Banks made her official debut on the July 13, 2015, episode of Raw along with Charlotte and Becky Lynch, after Stephanie McMahon called for a "revolution" in the WWE Divas division. While Lynch and Charlotte allied with Paige, who was feuding with Team Bella (Alicia Fox, Brie and Nikki Bella), Banks allied with Naomi and Tamina, who later dubbed themselves as Team B.A.D. (Beautiful and Dangerous), leading to a brawl between the three teams. In her WWE pay-per-view debut on July 19 at Battleground, Banks competed in a triple threat match against Charlotte and Brie Bella, which Charlotte won. Banks went on to defeat Paige twice, first by submission on the July 20 episode of Raw, in a tag team match where Banks teamed with Naomi for the first time, and again on the July 27 episode of Raw in a singles match. After defeating the Divas Champion Nikki Bella by submission in a non-title match on the August 17 episode of Raw, Banks participated in the first-ever Divas number one contender's Beat the Clock challenge match, in which she fought Paige to a time limit draw and Charlotte was named the number one contender. Following this, Banks rekindled her rivalry with Paige and defeated her twice on the September 7 and 14 episodes of Raw. Although she lost in a fatal four-way number one contender's match for Charlotte's Divas Championship in November, Banks was not pinned and began a winning streak, defeating the likes of Brie Bella, Alicia Fox, and Becky Lynch on various shows.

After a month off television, Banks returned at the Royal Rumble pay-per-view on January 24, 2016, attacking Charlotte and Becky Lynch after their championship match, showing her intentions to gain the Divas Championship. Prior to a match with Lynch on the February 1 episode of Raw, Banks claimed that she was "on her own", signaling that she had moved on from Team B.A.D., only to be attacked by Naomi and Tamina during the match, turning Banks into a fan favorite in the process. The feud between Banks and Naomi and Tamina continued throughout February, and led to a tag team match at Fastlane on February 21, where Banks allied with Lynch to defeat the two. Banks and Lynch went on to compete in two matches to determine the number one contender for Charlotte's Divas Championship at WrestleMania 32, with the first bout ending in a draw after a double pin occurred as both of their shoulders were down for the count, and the second in a no contest after both Banks and Lynch were attacked by Charlotte. As a result, a triple threat match between Banks, Lynch and Charlotte for the Divas Championship was announced for WrestleMania. At the event on April 3, the Divas Championship was retired and replaced with the new WWE Women's Championship, with all three women competing for it in the triple threat match; Banks was unsuccessful in capturing the new title at her WrestleMania in-ring debut.

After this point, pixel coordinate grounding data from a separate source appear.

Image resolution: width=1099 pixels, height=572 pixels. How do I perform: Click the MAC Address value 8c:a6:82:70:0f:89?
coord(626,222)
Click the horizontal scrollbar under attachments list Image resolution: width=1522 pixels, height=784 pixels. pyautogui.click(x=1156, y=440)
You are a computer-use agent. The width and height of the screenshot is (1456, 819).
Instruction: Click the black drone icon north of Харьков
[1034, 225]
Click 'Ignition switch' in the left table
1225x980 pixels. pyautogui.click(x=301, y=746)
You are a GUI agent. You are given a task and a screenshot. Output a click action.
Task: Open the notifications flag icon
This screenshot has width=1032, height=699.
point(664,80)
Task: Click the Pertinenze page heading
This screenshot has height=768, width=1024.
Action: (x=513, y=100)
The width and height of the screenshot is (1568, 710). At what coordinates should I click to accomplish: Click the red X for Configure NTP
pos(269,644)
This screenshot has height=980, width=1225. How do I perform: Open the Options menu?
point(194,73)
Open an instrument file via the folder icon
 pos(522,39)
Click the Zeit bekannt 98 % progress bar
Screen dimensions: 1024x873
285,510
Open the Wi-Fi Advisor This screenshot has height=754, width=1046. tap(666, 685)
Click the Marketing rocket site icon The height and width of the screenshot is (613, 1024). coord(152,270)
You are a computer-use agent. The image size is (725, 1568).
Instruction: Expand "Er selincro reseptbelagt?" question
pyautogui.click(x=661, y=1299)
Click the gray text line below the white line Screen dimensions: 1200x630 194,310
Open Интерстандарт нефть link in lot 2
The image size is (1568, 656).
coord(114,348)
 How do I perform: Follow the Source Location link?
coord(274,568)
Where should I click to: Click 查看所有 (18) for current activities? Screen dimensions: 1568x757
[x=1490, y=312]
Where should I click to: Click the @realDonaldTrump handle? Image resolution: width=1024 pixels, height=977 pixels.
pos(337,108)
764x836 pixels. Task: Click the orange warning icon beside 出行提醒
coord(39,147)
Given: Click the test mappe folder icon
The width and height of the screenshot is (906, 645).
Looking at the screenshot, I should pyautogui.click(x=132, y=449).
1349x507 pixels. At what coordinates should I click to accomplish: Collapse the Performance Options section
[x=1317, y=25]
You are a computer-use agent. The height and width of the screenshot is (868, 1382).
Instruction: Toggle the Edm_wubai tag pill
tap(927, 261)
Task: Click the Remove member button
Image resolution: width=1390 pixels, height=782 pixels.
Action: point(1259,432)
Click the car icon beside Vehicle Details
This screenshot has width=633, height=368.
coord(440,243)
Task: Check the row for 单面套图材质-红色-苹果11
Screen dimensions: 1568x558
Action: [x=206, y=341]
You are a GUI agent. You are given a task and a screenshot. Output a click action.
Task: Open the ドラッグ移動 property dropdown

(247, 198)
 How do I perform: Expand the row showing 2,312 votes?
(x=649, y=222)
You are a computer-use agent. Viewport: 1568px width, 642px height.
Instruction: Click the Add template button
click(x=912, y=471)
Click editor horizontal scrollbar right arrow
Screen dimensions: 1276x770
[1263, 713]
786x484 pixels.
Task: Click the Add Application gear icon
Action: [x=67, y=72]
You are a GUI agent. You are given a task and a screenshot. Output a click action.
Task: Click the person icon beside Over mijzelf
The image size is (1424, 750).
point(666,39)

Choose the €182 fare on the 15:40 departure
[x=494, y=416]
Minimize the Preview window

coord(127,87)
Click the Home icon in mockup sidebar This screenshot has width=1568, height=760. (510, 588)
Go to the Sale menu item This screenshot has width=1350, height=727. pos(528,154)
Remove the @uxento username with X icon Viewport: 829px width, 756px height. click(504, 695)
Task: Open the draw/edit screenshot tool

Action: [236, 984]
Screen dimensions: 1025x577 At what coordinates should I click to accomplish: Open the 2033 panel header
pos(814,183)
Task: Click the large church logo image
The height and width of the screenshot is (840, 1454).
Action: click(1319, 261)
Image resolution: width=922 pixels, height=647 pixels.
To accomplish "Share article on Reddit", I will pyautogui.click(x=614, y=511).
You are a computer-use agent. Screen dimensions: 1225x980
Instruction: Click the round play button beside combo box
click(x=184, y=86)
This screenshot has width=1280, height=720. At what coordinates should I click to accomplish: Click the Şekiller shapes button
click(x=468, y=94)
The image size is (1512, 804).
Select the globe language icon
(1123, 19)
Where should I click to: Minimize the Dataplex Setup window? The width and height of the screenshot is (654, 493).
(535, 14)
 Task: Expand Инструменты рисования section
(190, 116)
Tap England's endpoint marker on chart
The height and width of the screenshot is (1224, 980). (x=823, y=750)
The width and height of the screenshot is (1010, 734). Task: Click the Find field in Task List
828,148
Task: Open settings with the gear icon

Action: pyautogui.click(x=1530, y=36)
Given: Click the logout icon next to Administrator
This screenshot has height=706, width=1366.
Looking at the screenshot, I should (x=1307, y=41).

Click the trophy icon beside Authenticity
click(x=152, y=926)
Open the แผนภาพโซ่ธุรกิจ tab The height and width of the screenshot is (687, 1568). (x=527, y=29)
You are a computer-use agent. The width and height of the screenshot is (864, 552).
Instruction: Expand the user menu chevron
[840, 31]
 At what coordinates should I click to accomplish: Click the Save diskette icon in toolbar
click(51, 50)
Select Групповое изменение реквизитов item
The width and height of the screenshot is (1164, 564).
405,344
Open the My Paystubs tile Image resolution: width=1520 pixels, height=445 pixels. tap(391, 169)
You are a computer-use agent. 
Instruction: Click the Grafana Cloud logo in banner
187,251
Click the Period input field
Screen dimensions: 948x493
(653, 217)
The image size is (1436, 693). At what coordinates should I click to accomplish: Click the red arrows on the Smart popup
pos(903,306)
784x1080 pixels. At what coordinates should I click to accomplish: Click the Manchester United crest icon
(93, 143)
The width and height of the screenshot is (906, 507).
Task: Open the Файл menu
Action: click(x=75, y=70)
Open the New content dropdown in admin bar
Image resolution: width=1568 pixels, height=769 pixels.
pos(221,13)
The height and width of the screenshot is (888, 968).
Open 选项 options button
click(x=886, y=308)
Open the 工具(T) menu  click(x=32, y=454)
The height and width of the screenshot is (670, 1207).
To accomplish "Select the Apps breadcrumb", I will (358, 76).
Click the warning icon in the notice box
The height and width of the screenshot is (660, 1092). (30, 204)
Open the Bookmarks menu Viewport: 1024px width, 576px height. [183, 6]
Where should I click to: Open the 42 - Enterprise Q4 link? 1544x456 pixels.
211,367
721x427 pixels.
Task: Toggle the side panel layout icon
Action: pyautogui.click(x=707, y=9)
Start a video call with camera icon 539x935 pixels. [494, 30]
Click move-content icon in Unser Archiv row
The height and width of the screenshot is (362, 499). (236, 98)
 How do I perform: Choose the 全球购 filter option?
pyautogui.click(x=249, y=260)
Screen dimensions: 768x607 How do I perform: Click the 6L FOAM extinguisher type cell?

Raw Women's Champion (2016–2017) 
After a hiatus, Banks returned to WWE television in early June, and later reignited her feud with Charlotte over the WWE Women's Championship after an attack along with Paige on the June 20 episode of Raw. This led to a tag team match the following week, on the June 27 episode of Raw, where Banks and Paige scored the victory. Following multiple attacks and matches between Banks and Dana Brooke, Banks and her mystery partner Bayley defeated Brooke and Charlotte in a tag team match on July 24 at Battleground.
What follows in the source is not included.